The Cuban Revolution showed that the brutal allies of US power could be overthrown
An early priority of the new regime was to establish or expand links with other Latin American anti-imperialists, many of whom flocked to Havana. Cuba had massive authority. Yet the consequences of trying to use the Cuban model in other contexts were often disastrous. A generation of the best young fighters was pointlessly sacrificed in the misapplication of a strategy that was neither politically nor militarily appropriate in other theatres. In the Dominican Republic, Paraguay, Nicaragua, Guatemala, Argentina, Peru and Bolivia lives were squandered in these attempts.
As Cuba’s dependence on Russian aid, investment and markets strengthened in the 1960s and 1970s, Cuba became an important envoy for Russian interests in the global south and non-aligned movement. This wasn’t a slavish loyalty. Castro had interests independent from the USSR, and the Cuban revolutionaries had genuine principles on independence and anti-imperialism.
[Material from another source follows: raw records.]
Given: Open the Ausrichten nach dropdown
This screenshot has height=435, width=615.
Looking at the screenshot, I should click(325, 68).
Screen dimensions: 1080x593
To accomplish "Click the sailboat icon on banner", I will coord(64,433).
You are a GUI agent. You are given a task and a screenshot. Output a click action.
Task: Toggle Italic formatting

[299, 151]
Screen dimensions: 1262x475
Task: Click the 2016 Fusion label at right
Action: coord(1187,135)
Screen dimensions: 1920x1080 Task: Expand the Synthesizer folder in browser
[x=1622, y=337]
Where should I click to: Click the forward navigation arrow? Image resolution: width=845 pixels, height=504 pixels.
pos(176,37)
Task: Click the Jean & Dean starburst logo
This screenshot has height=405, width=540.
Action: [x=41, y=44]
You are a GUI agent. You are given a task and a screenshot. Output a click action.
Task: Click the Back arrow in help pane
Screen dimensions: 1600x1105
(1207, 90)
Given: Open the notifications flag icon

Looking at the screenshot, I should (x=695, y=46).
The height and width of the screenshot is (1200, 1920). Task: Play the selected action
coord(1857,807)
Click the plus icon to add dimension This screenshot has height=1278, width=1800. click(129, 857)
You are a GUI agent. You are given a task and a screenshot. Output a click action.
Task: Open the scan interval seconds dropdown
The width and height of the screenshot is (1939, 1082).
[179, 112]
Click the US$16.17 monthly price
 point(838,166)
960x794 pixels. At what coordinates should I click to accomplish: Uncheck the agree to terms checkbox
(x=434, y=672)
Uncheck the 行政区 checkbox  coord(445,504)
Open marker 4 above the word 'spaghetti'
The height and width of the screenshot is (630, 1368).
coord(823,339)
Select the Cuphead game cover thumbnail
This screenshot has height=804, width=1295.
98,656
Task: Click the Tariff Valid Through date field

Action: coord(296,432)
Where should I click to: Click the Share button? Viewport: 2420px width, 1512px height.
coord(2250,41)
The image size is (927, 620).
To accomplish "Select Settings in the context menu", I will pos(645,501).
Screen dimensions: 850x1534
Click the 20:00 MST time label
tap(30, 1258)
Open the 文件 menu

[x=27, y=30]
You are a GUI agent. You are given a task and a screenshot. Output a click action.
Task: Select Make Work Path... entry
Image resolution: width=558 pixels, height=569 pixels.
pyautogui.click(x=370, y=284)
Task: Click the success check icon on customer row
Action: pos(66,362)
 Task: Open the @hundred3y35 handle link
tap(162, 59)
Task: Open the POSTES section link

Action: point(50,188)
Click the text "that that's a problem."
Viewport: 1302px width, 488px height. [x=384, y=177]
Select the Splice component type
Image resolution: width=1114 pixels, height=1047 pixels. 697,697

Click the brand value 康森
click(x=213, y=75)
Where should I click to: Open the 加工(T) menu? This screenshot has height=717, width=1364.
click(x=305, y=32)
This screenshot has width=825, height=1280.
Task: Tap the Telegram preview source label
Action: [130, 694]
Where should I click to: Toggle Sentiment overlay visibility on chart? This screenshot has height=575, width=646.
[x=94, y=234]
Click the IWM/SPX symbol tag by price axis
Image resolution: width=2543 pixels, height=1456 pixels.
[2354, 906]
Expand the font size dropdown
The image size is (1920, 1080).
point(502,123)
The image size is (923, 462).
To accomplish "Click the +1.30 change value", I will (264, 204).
The Cuban intervention in Angola in 1975, for example, represented both Cuban interests and principles and Russian interests. Cuba’s support for the People’s Movement for the Liberation of Angola was militarily highly significant and a major headache for the apartheid regime in South Africa. But it also helped advance the geopolitical interests of the USSR and establish political regimes which were neither socialist nor democratic.
Anti-imperialism
The same is true of Cuban links with some Latin American governments that were highly repressive and absolutely not socialist, such as those of Velasco in Peru and Torrijos in Panama. Here the only criterion for endorsement was that they intended to be independent of US interests. A similar example is the Ethiopian Derg military regime, which switched from the US camp to that of the USSR and immediately received Cuban endorsement and support while driving revolutionaries into prison or exile and occupying the lands of other nations in bloody wars.
Socialism is the conscious repossession of their world by the working class. The workers themselves have to create and control organisations which express workers’ power. There is no guarantee that a state, even one led by revolutionaries, will express this without the direct, active and democratic involvement of the workers themselves. This is what matters when assessing Cuba under Castro. Loyalty to or admiration for the underdog who asserts independence and sovereignty against a great power is not grounds for uncritical political support.
In his obituary in the Observer Will Hutton writes that Castro “fought indefatigably against tremendous odds all his life”. This is really not good enough as political analysis. Every socialist should unconditionally support and celebrate Cuban resolve and independence in the face of US imperialism. But for socialists the final assessment of Castro and the Cuban regime must be based on an analysis of who can change the world and how it can be transformed from a state based on exploitation to one based on the fulfilment of need. On this level the regime falls far short.
The Cuban Revolution was not strangled by a lack of determination, a wrong political line or political mistakes. It was strangled by the brutality of the international capitalist system and the world market which demands subservience, dependence and poverty of all movements, peoples and regimes, in the global north or south, from Havana then to Athens or Caracas now.
It was strangled by the cynicism, violence and ruthlessness of imperialism. The solution lies in an international workers’ struggle from below, which unites the oppressed and exploited in a single battle to overthrow the system we live under — in Cuba, in the US and in Britain.